Case Overview

A telco used xgboost algorithm to identify false alarms, reducing cost and better staff allocation

The telco receives a lot of service request for their broadband services across locations. A good percentage (~12%) of these requests are false alarms, and can be solved without the field staff visiting the customer location.

The telco wanted utilize predictive analytics to identify such cases so that they can reduce the cost and allocate the field team to problems that require their intervention more efficiently. This would reduce the time to service the customers.

Improving time to service with machine learning

The telco wanted a solution that would identify the false flags with a high degree of confidence – and help in reducing cost and time to service genuine requests.

  • The solution is able to predict 85% false flags accurately
  • Reduced the time to service genuine requests by 4 hours
  • The staff is able to service 2% more requests a month

The solution allowed the telco improve operational efficiencies and serve the customers more timely and at a reduced cost.

High request volume. Insufficient trained staff.

The telco receives hundreds of requests relation to network and modem issues. A noticeable percentage of such complaints are false alarms and can be solved without a visit by the field team. Segregating the genuine complaints from the false alarms could reduce the staff visits. The added benefit is that the time saved on these false alarm visits can be allocated to genuine complaints.

The primary concern for the telco was to implement a solution that predicts the false alarms with a high degree of confidence. They did not want to trade off customer satisfaction with operational costs. The requirement for the solution was primarily triggered by the addressable ‘time to service’ concerns of customers. We proposed a supervised learning approach to solve their problem and ensure the reliability of predictions.

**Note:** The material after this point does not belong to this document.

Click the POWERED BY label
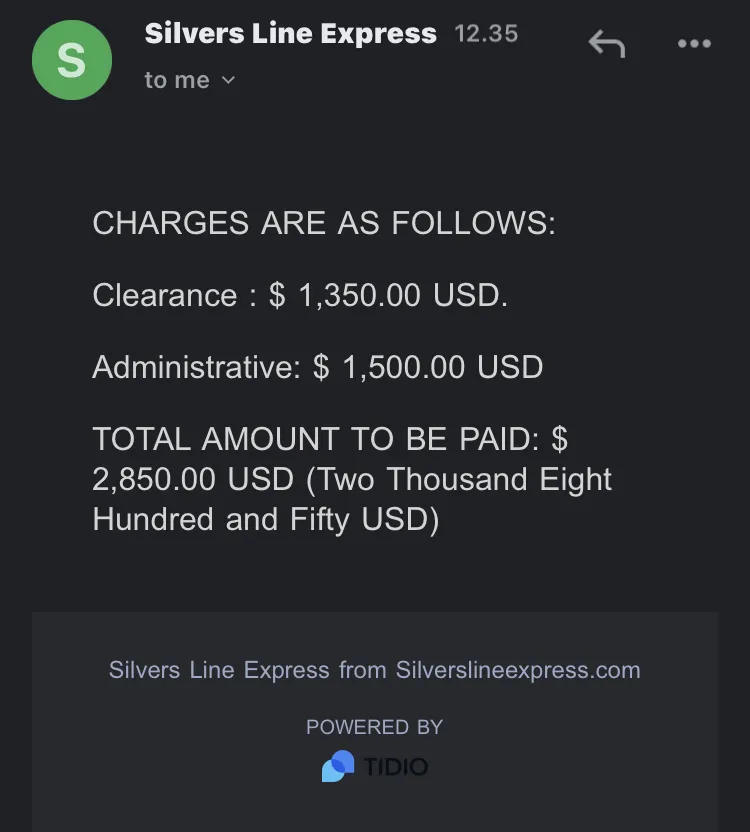This screenshot has width=750, height=832. pyautogui.click(x=375, y=727)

How to identify the real ones?

Xgboost is an ensemble based and supervised learning approach to solve classification problems.  

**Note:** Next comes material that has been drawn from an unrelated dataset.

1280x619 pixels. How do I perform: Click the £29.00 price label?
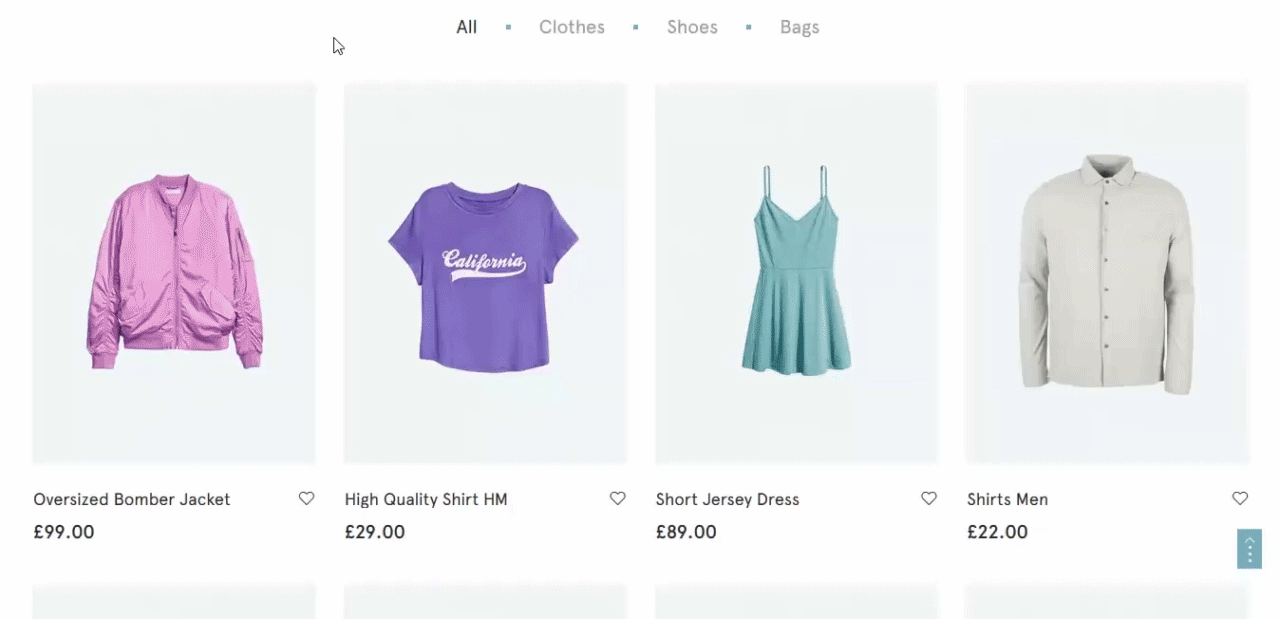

With the solution, we have been able to achieve a prediction accuracy of 85% on false alarm cases. This has enabled the telco to reap benefits like:

a. Reduced cost on operations by reducing visits for false alarm cases

b. The time saved on unproductive visits are now utilized in addressing genuine cases, reducing ‘time to service’

c. Number of requests services per month has improved by 2%

The telco has achieved a better bottom line and saving on unwanted costs.